> [Excerpt provided]:
In a letter to five Democratic senators, Alphabet’s Verily explained how it would protect data collected by its coronavirus screening website and defended its decision to require users sign in with a Google account to gain full access.

The Baseline Covid-19 website made a big splash in mid-March when President Donald Trump announced project at a press briefing that reportedly caught the Google sibling company off-guard. The idea for the site was to screen people for symptoms of the virus and direct them to nearby testing locations if they appeared to be a candidate. So far, the site has rolled out at a smaller scale initially than Trump originally suggested, having launched only in California. Verily is Alphabet’s life sciences company, which is run separately from Google.

> [Parts of the exercise]:
- 1) In the article on Verily's screening website, reproduce the passage that begins at the words "In a letter" and stops after the words "separately from Google.".
- 2) Render this sentence from the article on Verily's screening website into Spanish: "Verily is Alphabet’s life sciences company, which is run separately from Google."
- 3) Extend the article on Verily's screening website with new text that follows its final sentence.

> [Provided records]:
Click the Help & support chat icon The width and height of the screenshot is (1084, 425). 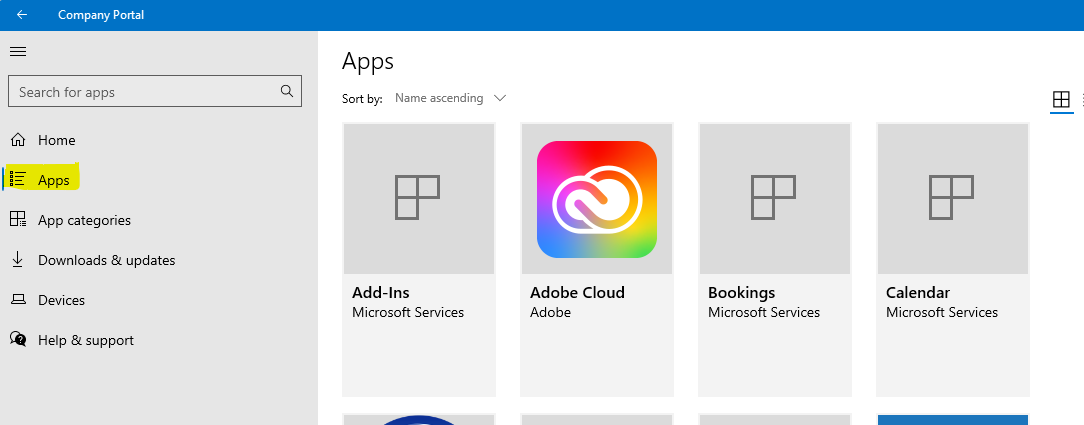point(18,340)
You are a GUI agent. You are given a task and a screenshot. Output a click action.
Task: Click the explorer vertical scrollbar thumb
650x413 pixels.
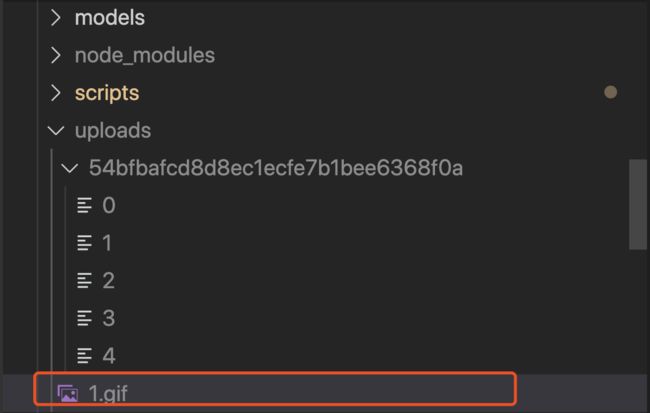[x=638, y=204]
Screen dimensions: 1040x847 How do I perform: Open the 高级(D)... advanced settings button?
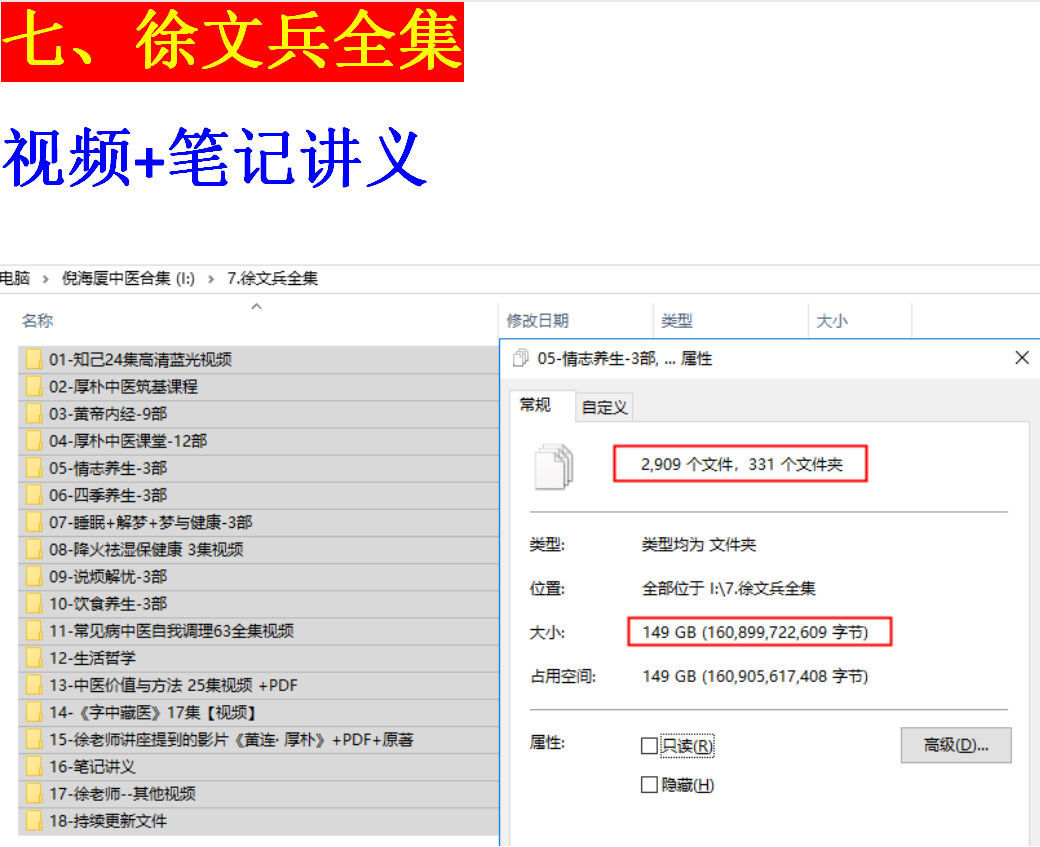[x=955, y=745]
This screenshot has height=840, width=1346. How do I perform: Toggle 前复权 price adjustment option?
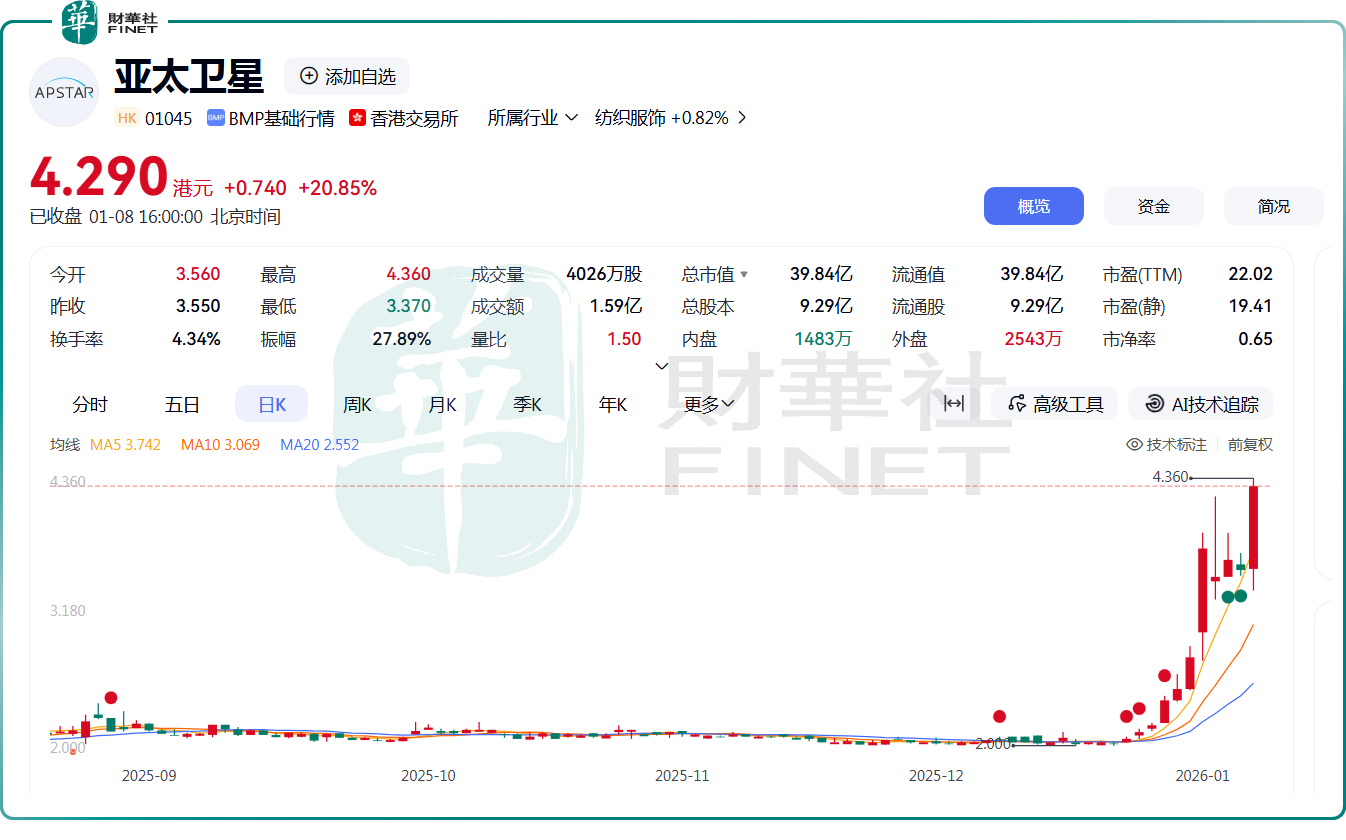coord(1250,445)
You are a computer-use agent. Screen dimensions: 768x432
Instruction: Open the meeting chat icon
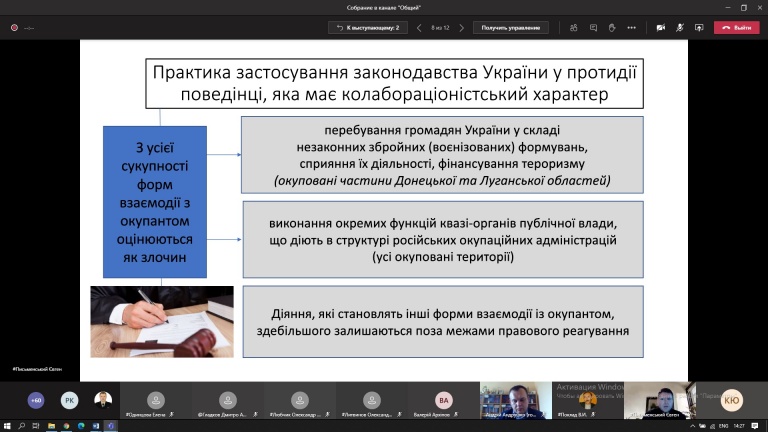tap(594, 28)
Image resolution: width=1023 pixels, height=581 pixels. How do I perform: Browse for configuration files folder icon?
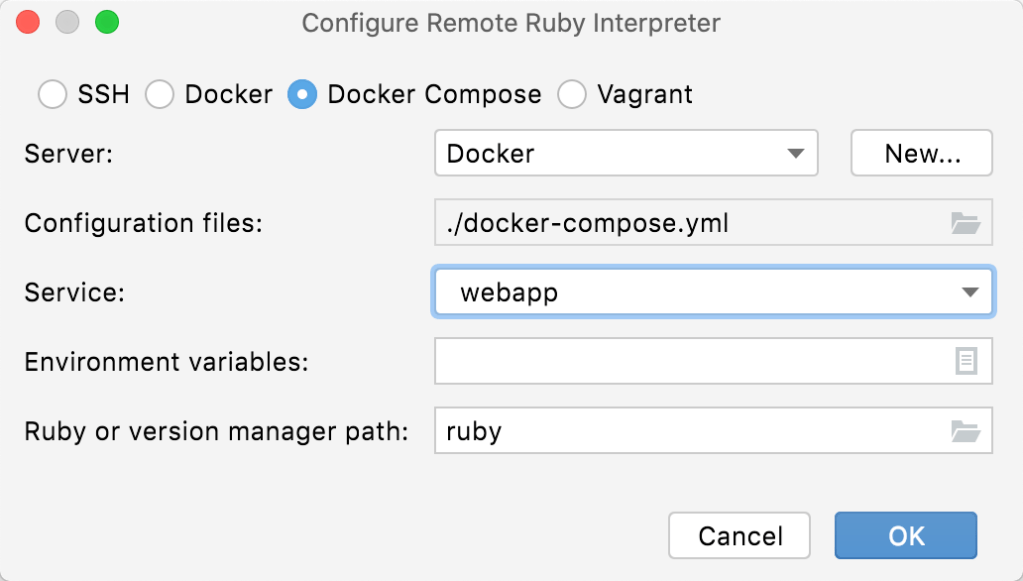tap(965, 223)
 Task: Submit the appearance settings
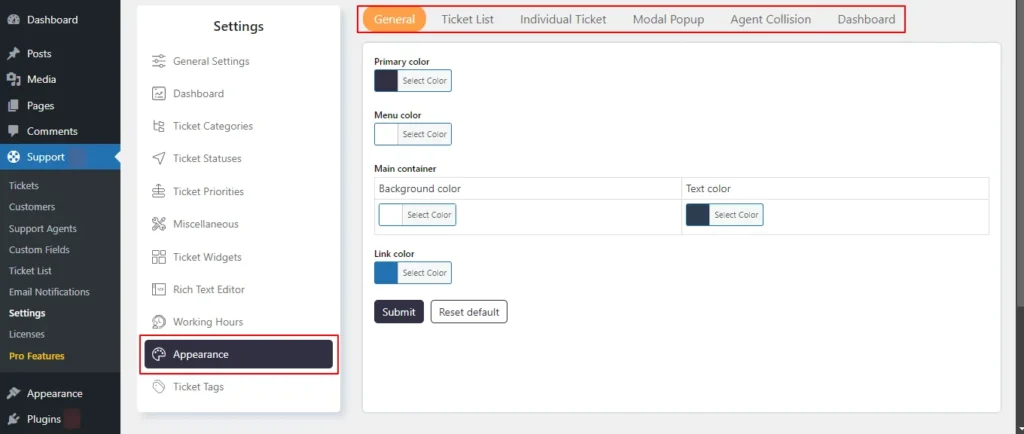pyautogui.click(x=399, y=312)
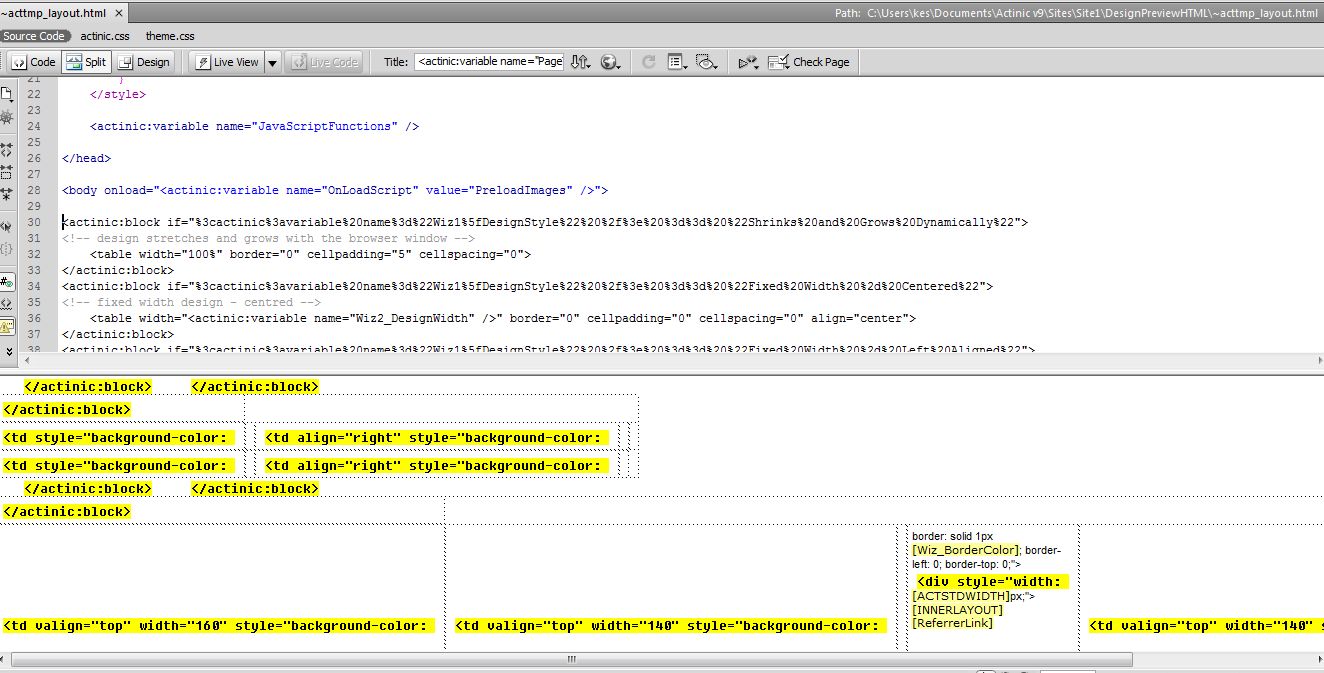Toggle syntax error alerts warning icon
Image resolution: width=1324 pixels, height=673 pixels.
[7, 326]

> [Activity answers]:
- 1)
In a letter to five Democratic senators, Alphabet’s Verily explained how it would protect data collected by its coronavirus screening website and defended its decision to require users sign in with a Google account to gain full access.

The Baseline Covid-19 website made a big splash in mid-March when President Donald Trump announced project at a press briefing that reportedly caught the Google sibling company off-guard. The idea for the site was to screen people for symptoms of the virus and direct them to nearby testing locations if they appeared to be a candidate. So far, the site has rolled out at a smaller scale initially than Trump originally suggested, having launched only in California. Verily is Alphabet’s life sciences company, which is run separately from Google.

- 2) Verily es la empresa de ciencias de la vida de Alphabet, que se gestiona por separado de Google.

- 3)
The project drew swift criticism and concern after its announcement, especially over the site’s requirement that users have a Google account to access the full suite of tools. In late March, Sens. Bob Menendez, D-N.J., Sherrod Brown, D-Ohio, Cory Booker, D-N.J., Richard Blumenthal, D-Conn. and Kamala Harris, D-Calif., asked Verily CEO Andrew Conrad to answer questions on its commitments to user privacy. The same group of senators earlier questioned both Alphabet CEO Sundar Pichai and Vice President Mike Pence about whether they’d considered the implications of such a project, and asked about Google’s other work in the healthcare space.

Responding to senators in an April 10 letter, Conrad said the company would not use data collected through the Baseline Covid-19 website for commercial purposes or any uses not described in the project. He also said the company would not sell any data collected through the site to third parties and that the project would adhere to the standards of the California Consumer Privacy Act (CCPA) in other states that don’t have “comparable” frameworks. The letter was made public Tuesday night.

But Conrad defended Verily’s decision to make visitors to the site sign in through a Google account, saying the accounts are used to authenticate users. He wrote that coming up with an alternative method would have risked compromising users’ security.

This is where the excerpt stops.